▶ [What is being asked] Please set down exactly the lines of the listing below from the line containing "Retour au blog (100, 2145)" through the line containing "Politique de confidentialité (62, 2509)", both lines included, leaving out all other lines.
** Data supplied follows **
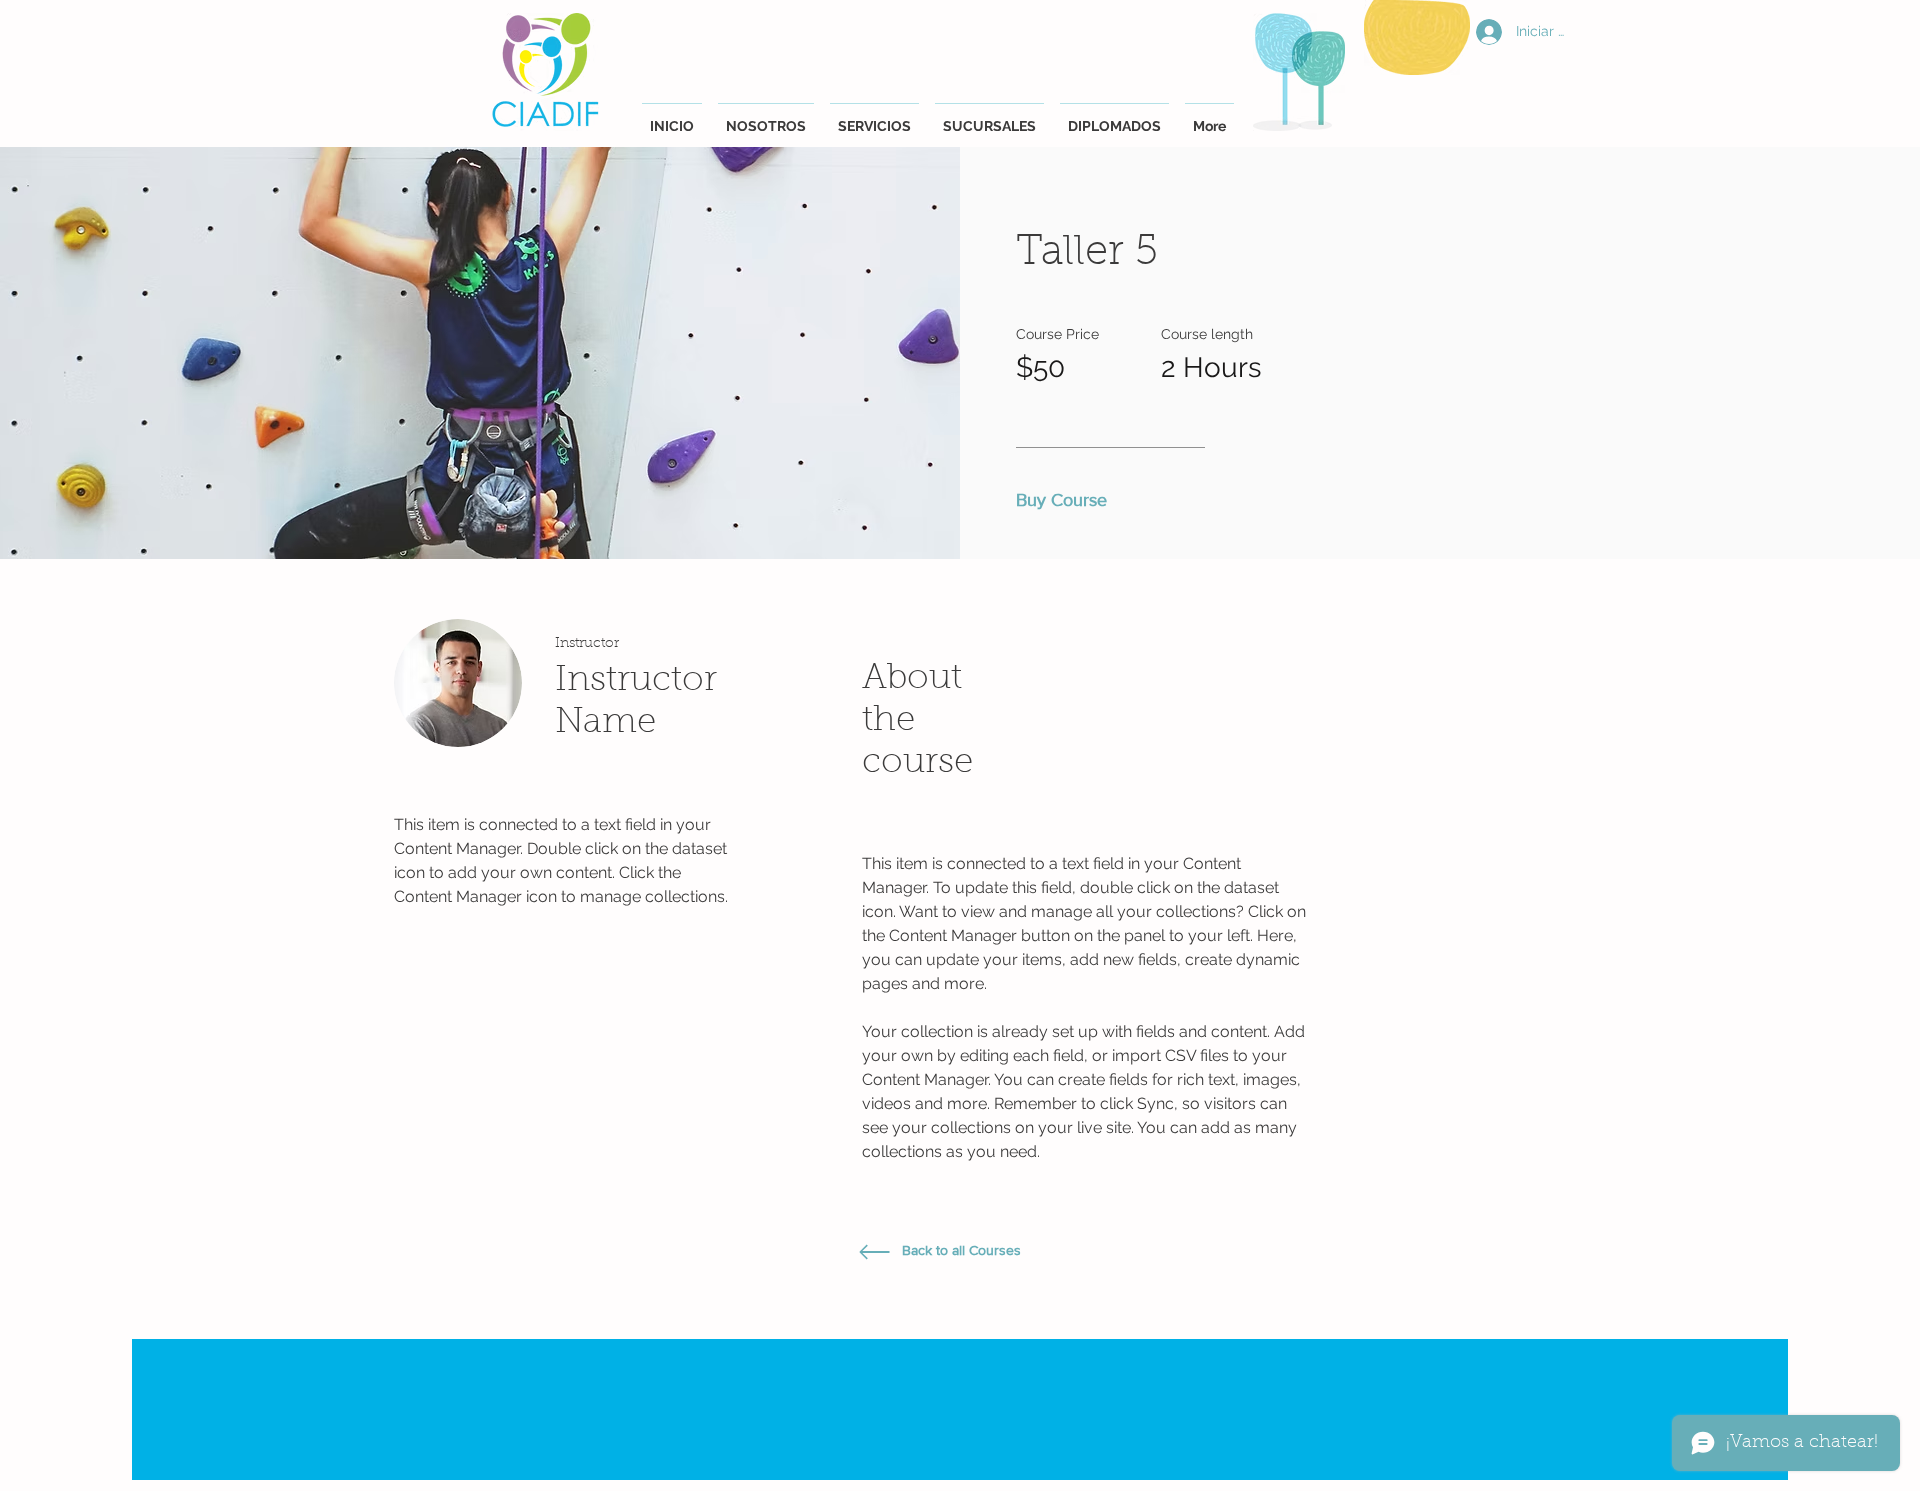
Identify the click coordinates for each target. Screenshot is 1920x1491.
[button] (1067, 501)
** End of Data supplied **
** Data supplied follows **
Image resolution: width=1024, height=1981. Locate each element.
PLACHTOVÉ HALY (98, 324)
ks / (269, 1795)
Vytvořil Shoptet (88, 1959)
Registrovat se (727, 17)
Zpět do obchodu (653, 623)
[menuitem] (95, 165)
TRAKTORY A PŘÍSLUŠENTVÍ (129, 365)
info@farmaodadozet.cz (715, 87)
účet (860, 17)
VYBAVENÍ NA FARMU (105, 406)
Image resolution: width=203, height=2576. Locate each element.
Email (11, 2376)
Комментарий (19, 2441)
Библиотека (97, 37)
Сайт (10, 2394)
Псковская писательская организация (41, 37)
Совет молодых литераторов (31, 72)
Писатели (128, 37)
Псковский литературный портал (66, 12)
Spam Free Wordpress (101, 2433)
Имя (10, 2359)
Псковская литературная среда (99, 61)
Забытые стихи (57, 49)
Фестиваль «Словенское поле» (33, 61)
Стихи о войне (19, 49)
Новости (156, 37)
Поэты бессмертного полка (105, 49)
** End of Data supplied **
** Data supplied follows **
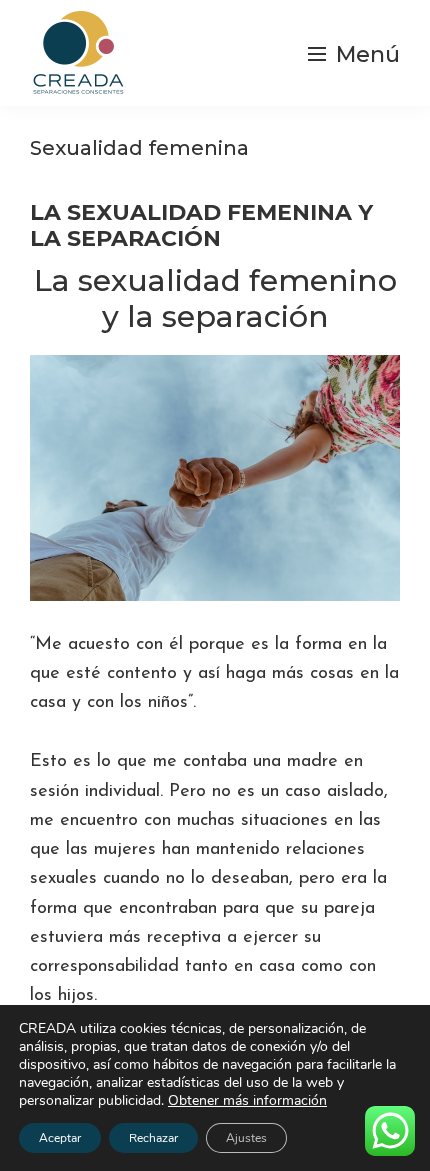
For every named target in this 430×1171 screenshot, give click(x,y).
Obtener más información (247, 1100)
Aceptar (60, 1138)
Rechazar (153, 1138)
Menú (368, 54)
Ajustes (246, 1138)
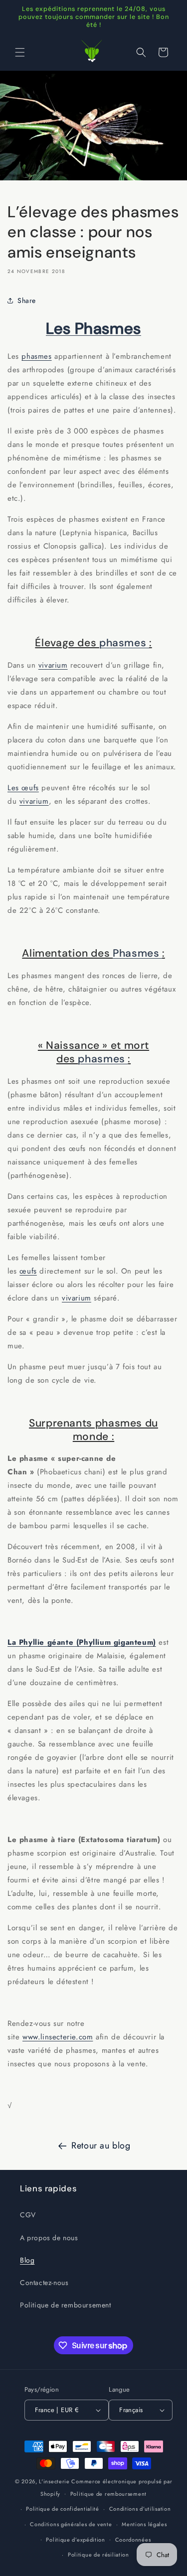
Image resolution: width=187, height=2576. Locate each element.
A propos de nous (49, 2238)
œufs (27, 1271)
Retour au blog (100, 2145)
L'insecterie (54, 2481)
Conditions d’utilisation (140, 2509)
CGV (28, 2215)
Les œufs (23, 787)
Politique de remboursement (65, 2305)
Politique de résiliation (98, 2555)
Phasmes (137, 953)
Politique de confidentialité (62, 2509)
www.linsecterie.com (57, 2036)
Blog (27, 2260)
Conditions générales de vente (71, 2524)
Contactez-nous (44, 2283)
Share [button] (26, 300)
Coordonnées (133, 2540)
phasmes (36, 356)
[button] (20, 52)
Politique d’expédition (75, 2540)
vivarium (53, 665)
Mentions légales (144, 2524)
** End of Data supplied **
▶ [Your solution]
Retour au blog (100, 2145)
L'insecterie (54, 2481)
Conditions d’utilisation (140, 2509)
CGV (28, 2215)
Les œufs (23, 787)
Politique de remboursement (65, 2305)
Politique de résiliation (98, 2555)
Phasmes (137, 953)
Politique de confidentialité (62, 2509)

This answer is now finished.